Het is mij in enkele weken duidelijk geworden dat er een fundamentele beleidswijziging moet komen op het gebied van teeltondersteuning. Wat we nu aan het doen zijn vreet namelijk onnoemelijk veel geld en tijd en sjagrijn. Niet dat je heel het landschap maar onder de folie moet leggen, maar we moeten er wel over nadenken om een oplossing te krijgen zodat de telers gewoon hun werk kunnen doen om ons, consumenten, te voeden. Maar misschien -nee, zeker- moeten we in dat gesprek betrekken of het niet óók, onder bepaalde condities, mooi kan zijn. Als ík dat vind, dan zullen er toch wel meer zijn? Het is voor de liefhebbers van oernatuur misschien een gruwel dat ik dit zeg, maar ik vind het de moeite waard om het er in ieder geval eens over te hebben.

De schoonheid van iets onder ogen zien lijkt me altijd een goed begin van een oplossing.
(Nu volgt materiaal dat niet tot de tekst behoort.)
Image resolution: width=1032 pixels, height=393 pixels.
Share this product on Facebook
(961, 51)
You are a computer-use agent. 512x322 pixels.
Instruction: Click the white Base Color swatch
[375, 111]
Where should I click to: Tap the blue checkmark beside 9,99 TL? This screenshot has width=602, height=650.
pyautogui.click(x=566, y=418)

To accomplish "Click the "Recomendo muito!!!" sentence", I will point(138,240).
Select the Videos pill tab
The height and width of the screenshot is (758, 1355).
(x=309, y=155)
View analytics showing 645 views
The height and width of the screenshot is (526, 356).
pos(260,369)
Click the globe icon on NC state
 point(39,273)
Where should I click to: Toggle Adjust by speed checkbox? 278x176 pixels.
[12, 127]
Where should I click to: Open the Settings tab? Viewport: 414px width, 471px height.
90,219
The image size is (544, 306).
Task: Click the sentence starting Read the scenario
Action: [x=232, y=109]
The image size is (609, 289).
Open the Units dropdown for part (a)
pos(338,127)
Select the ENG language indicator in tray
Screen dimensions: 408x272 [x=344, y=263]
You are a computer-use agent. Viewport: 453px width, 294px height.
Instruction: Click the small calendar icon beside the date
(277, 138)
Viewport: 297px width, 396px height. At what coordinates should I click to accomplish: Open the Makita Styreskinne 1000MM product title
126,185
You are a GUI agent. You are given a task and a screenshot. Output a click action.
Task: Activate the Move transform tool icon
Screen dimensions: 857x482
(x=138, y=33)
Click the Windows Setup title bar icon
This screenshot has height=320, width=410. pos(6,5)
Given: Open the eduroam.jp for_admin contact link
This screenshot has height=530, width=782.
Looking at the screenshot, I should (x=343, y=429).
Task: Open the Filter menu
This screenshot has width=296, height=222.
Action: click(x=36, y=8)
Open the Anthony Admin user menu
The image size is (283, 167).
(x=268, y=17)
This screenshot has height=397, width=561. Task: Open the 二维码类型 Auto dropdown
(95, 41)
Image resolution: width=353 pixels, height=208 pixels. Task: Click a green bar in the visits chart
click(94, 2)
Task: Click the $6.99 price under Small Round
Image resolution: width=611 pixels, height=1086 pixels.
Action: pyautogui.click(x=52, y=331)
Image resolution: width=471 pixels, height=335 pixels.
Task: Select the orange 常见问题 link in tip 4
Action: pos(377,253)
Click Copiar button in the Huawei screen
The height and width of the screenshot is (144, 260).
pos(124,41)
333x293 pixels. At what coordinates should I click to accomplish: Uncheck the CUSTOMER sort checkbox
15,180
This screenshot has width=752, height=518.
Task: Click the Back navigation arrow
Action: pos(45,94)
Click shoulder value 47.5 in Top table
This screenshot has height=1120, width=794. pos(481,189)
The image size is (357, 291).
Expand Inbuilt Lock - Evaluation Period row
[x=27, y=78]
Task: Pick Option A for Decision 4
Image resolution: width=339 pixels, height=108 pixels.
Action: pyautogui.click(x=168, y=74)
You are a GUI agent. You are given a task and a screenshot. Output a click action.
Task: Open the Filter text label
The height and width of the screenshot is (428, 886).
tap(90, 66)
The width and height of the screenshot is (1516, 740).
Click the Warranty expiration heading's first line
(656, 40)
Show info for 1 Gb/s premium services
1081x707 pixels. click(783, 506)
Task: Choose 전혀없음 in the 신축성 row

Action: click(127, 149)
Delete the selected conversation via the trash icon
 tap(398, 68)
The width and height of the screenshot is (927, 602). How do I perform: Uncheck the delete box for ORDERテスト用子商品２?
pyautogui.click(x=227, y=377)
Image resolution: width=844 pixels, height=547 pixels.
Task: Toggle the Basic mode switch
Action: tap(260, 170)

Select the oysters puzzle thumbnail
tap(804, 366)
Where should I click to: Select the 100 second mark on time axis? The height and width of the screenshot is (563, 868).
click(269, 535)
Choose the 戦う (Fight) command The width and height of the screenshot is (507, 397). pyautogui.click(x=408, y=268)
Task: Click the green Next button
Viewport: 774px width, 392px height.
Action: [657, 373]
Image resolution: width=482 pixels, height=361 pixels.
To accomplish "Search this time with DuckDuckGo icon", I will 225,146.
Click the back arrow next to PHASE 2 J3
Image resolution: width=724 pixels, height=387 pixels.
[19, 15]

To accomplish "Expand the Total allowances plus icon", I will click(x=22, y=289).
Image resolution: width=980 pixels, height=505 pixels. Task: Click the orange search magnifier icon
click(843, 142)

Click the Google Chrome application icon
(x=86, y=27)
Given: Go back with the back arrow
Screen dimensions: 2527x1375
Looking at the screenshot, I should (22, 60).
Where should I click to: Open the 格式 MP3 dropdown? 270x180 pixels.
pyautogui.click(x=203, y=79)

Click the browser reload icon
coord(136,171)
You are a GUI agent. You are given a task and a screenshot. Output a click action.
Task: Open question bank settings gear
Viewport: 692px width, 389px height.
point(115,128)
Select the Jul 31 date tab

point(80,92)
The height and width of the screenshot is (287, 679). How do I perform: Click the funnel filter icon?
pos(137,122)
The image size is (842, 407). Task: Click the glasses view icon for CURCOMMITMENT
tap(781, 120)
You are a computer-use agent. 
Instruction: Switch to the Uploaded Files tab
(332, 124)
Het is eigenlijk overal hetzelfde

Het afgelopen jaar heb ik intensief samengewerkt met een regionale makelaar. De aanleiding was het groeiend aantal vragen bij hen over wijzigingen van bestemmingsplannen, mogelijkheden en onmogelijkheden van locaties, enz. Met mij haalde het kantoor die expertise in huis. Met als gevolg dat ik te maken kreeg met veel verschillende gemeenten in veel verschillende vraagstukken. Of is het allemaal wel zo verschillend? De lessen na 1 jaar rondhangen ‘in de regio’:

1. Het is allemaal mensenwerk

Net zoals je niet kunt spreken over ‘de vluchtelingen’ of ‘de buitenlanders’ kun je ook niet spreken van ‘de ambtenaren’. Vooroordelen te over, maar heb er maar eens 1-op-1 contact mee, dan vallen de verschillen je op. En dat komt natuurlijk….omdat het verschillende mensen zijn! En ik ben zélf ook weer een ander dan de vorige adviseur die ze aan tafel hadden. Het kan klikken of niet. Iemand kan zijn dag niet hebben of zit in een moeilijk periode, omdat die reorganisatieperikelen hem persoonlijk raken. Daarom is het heerlijk werken met de een, en verloopt een ander gesprek uiterst moeizaam. Daarom krijg je voor eenzelfde situatie in de ene gemeente keihard nul op het rekest en hoor je van een ander: “Doe maar, zolang er niemand piept kan dat wel zonder vergunning.”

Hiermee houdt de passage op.